Juifs en pays arabes, le grand déracinement (1850-1975), Tallandier, 966 p., 34, 90 €.

La chronique des événements qui ont jalonné l’histoire tourmentée du Proche-Orient et de l’Afrique du Nord au XXème siècle ne traite en général que de manière allusive la situation des Juifs établis dans ces régions avant et après la création de l’Etat d’Israël (1948).

Il y avait donc une lacune à combler, ce à quoi s’est attelé l’historien Georges Bensoussan dans cet énorme travail qui puise à plusieurs fonds d’archives.

Ce livre très soigné montre que, contrairement à ce qu’affirme le politiquement correct, la situation des Juifs du monde arabo-musulman n’était pas si enviable que cela. En fait, victimes d’affreux préjugés et d’un mépris justifié par le Coran, ils étaient, comme les chrétiens, soumis à un statut humiliant marquant leur infériorité.
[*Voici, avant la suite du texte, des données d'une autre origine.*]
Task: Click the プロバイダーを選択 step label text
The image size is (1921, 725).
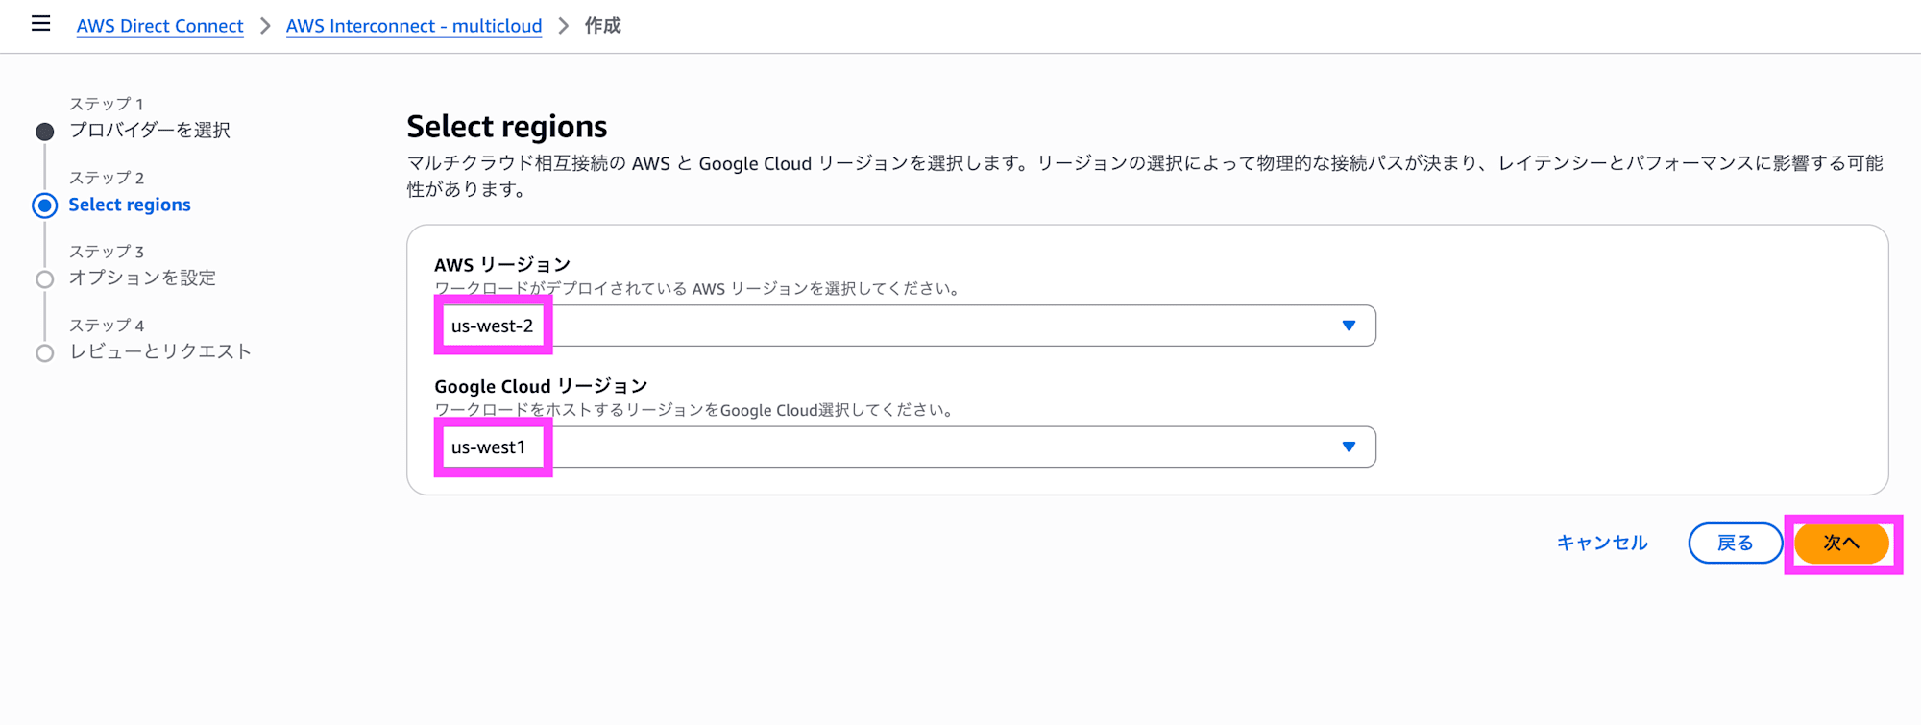Action: 150,131

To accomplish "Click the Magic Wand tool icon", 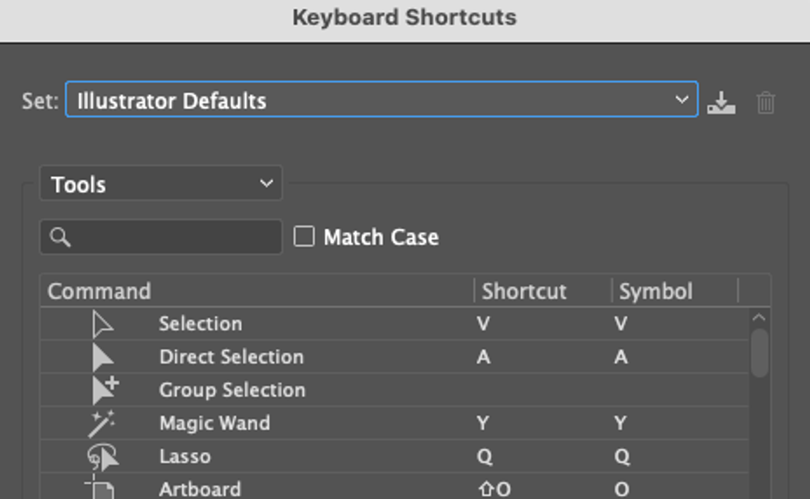I will [x=102, y=423].
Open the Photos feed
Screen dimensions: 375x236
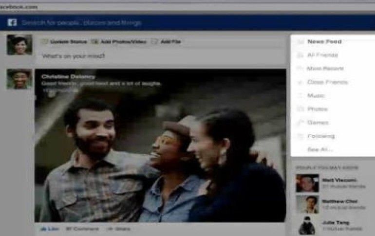coord(317,109)
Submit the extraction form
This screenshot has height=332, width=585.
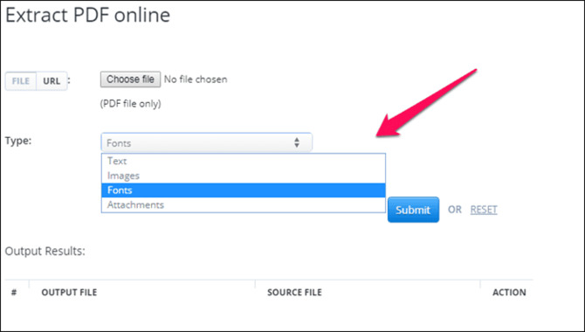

L’émancipation de ces Juifs,

y compris par rapport à l’archaïsme de leurs sociétés que Bensoussan décrit minutieusement, doit beaucoup à l’Alliance israélite universelle, fondée à Paris en 1860.

Profitant d’une conjoncture favorable, cette organisation d’inspiration laïque ouvrit tout un réseau d’écoles en pays arabes. Puis le sionisme s’y implanta malgré l’opposition des puissances tutélaires (par exemple, au Maroc, Lyautey prit des mesures pour empêcher l’enrôlement des israélites dans la Légion juive ainsi que leur émigration en Palestine).
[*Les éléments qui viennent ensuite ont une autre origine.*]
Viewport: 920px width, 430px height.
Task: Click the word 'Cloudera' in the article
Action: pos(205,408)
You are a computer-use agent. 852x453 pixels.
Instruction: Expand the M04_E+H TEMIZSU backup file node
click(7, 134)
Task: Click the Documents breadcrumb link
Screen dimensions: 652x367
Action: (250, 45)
Le « virus ancestral » de la haine des Juifs dans la conscience musulmane resurgit avec l’arrivée du nazisme et sa collusion avec certains dirigeants et idéologues arabes.
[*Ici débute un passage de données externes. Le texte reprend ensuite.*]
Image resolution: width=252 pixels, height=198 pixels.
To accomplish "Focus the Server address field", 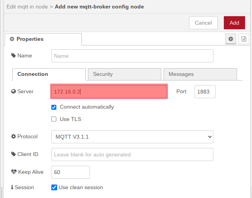I will 109,92.
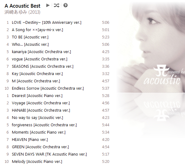
Task: Select track M Acoustic Orchestra ver.
Action: click(57, 81)
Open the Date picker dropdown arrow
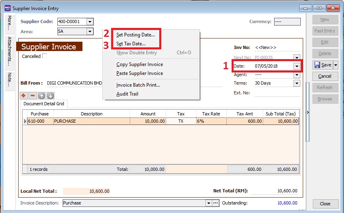The image size is (344, 213). (x=297, y=66)
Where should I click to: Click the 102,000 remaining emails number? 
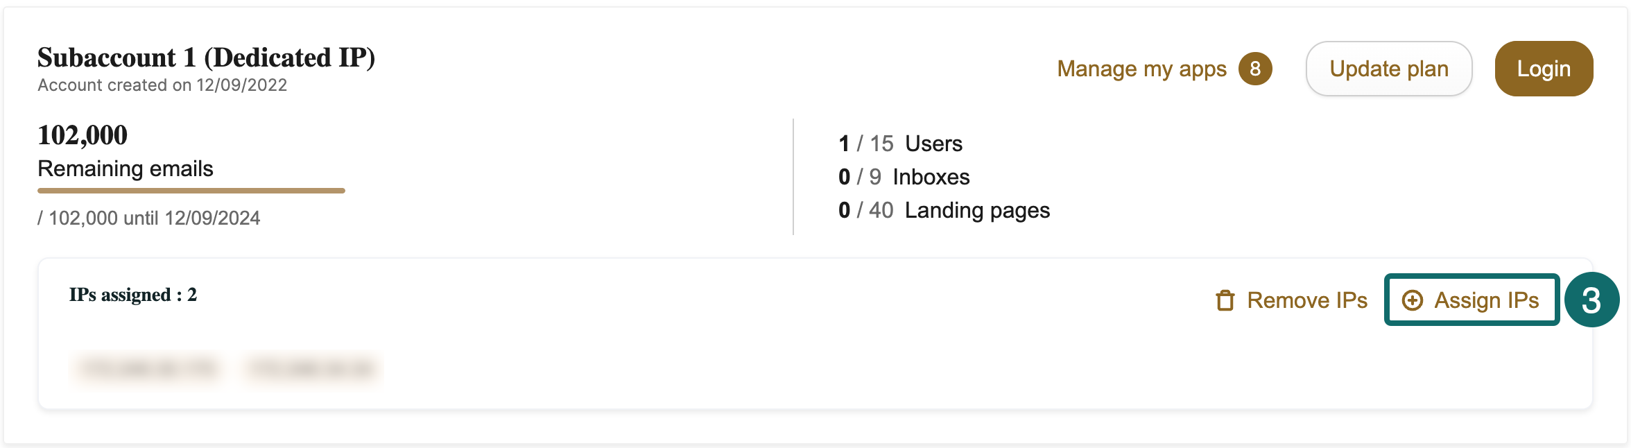pos(83,135)
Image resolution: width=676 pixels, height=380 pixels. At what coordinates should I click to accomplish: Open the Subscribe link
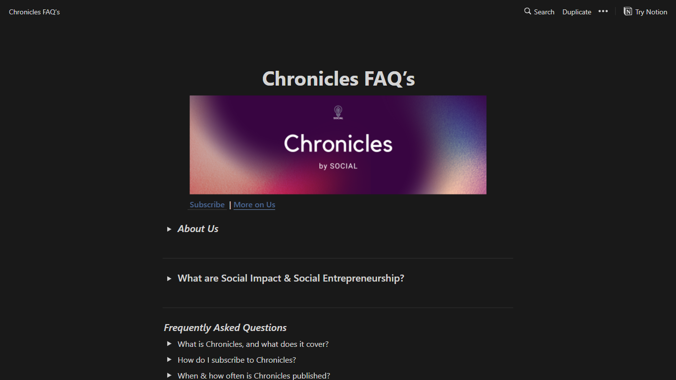(x=207, y=205)
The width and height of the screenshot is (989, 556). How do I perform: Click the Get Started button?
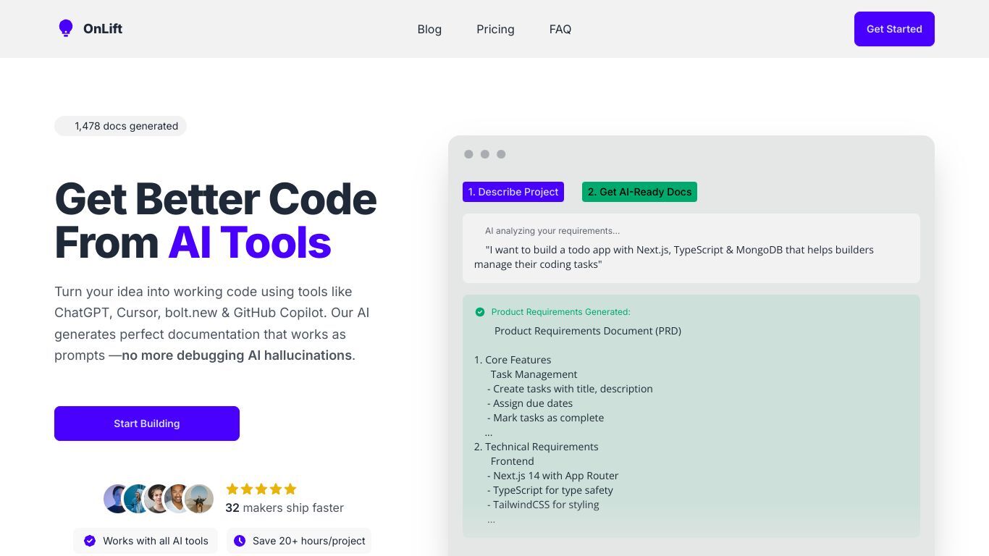point(894,29)
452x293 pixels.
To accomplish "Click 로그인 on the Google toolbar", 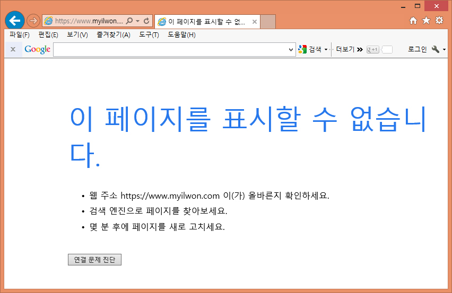I will pos(417,49).
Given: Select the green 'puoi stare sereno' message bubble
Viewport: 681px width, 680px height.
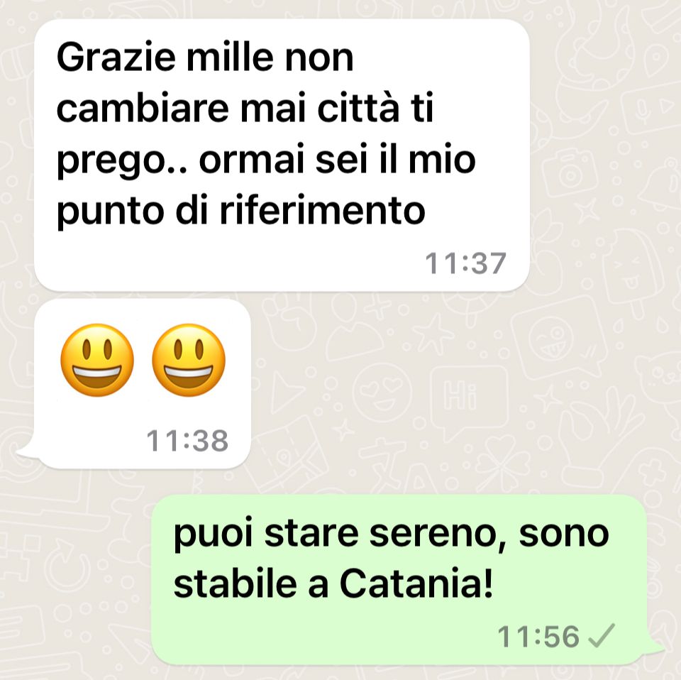Looking at the screenshot, I should (399, 580).
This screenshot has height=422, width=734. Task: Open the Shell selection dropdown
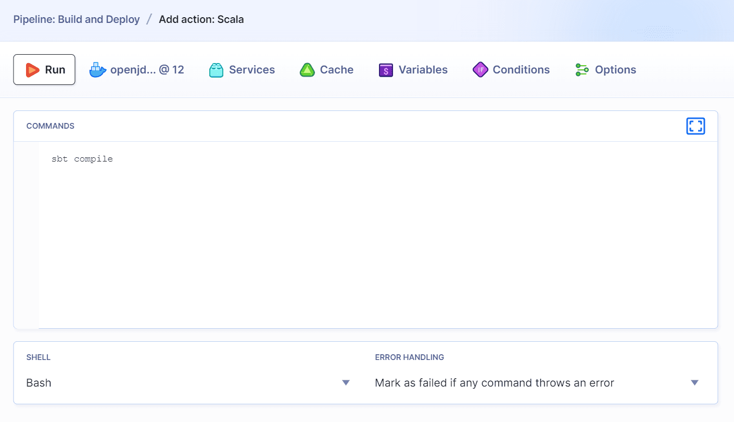(x=187, y=382)
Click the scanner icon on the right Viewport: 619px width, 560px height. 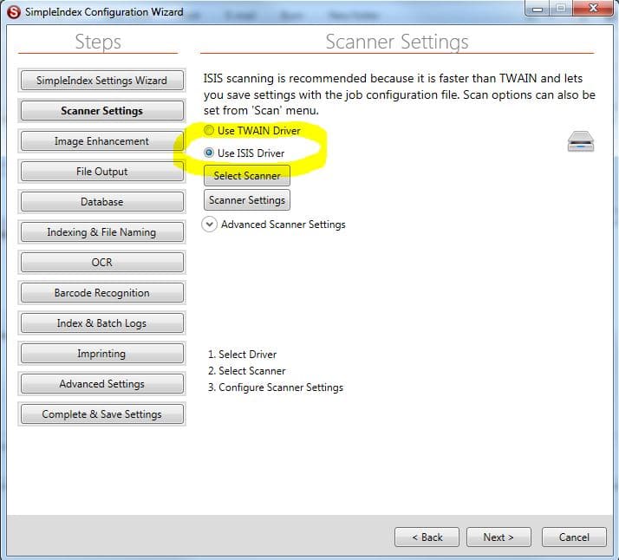580,141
A partir de 1948, afin de venger l’humiliation infligée par Israël, les autorités musulmanes prirent mille et unes mesures hostiles à leurs ressortissants juifs, le Liban demeurant toutefois une « exception heureuse ».

L’auteur décrit longuement la « stratégie d’étranglement » qui aboutit à la quasi-extinction des judaïcités arabes. Un ouvrage qui devrait attirer l’attention de tous ceux qui s’intéressent à l’histoire récente du Proche-Orient.

 

Annie Laurent

Article paru dans L’Homme nouveau n° 1542 du 11 mai 2013.